Which is harder, to love or to trust?

Last night, in Pastor Mike’s Bible study, he was talking about Judah in the book of Isaiah.  Mike brought up a very interesting question.  He asked us what God wanted from his people and from King Ahaz in order for him to take care of them.  Was it sacrifices?  Was it a feast?  A celebration?  A prayer?  A tithe?  The answer wasn’t remotely like any of those.  I’m sure God was/would have been pleased with those offered to him, but that wasn’t what he had desired.  God wanted his people to trust him.  Isaiah 7:9b states, “If you will not believe, surely you shall not be established.”
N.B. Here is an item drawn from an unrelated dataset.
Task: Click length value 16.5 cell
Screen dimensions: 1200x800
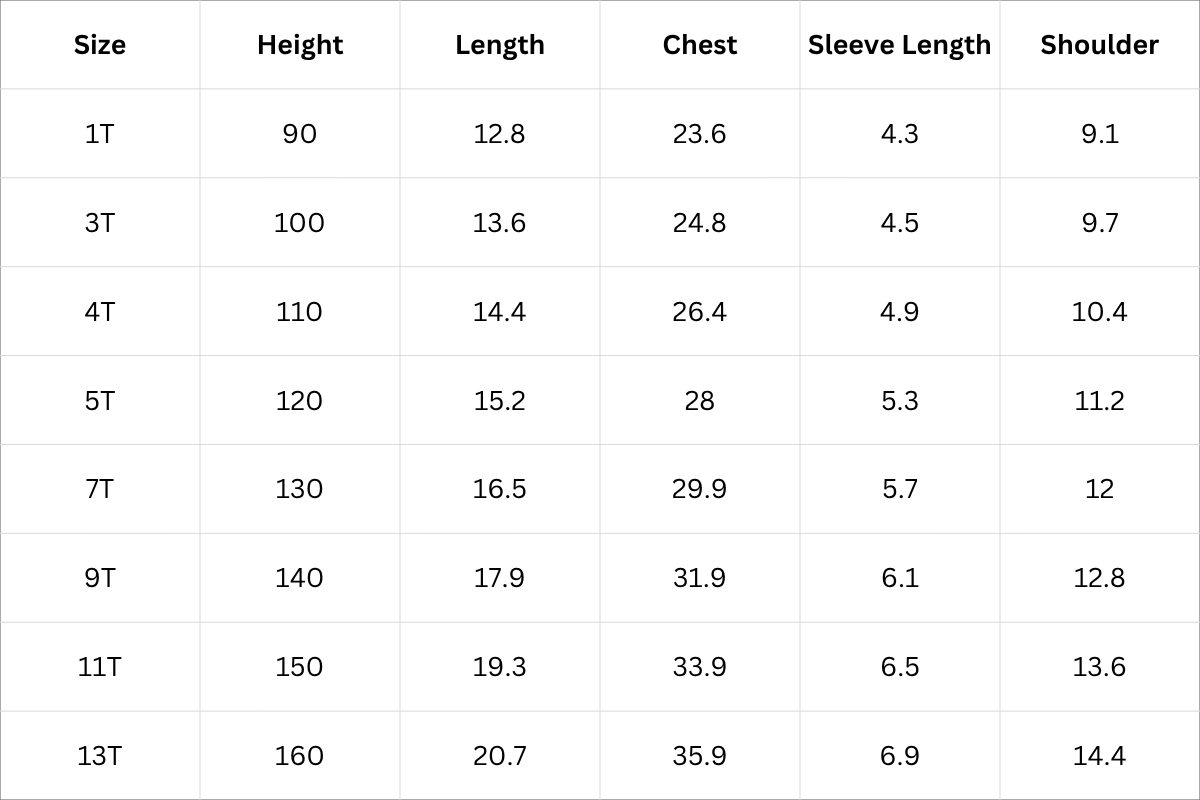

Now, I don’t want the title of this post to be misleading.  I don’t want to imply that it is easier to love God than to trust Him.  In fact, I’d rather not touch that statement right now.  What I do want to point out (from my own life), is that I sometimes struggle with trusting Him more than loving Him.  I’m one of those people that constantly questions my own motives and answers to questions like “do I really love God?”  But I have realized, that for me, the answer to “do I love God?” is much clearer than “do I trust God?”  The Bible is filled with passages regarding not worrying and trusting God (Matt 7 and Phil 4 are probably the most popular).  When I’m struggling financially, or sick, or have a relative that is sick, or just having a bad day…am I trusting God?  My answer normally ends with…intellectually, I think I do trust him, but I don’t always FEEL like I do, or ACT like I do.  How would you answer that?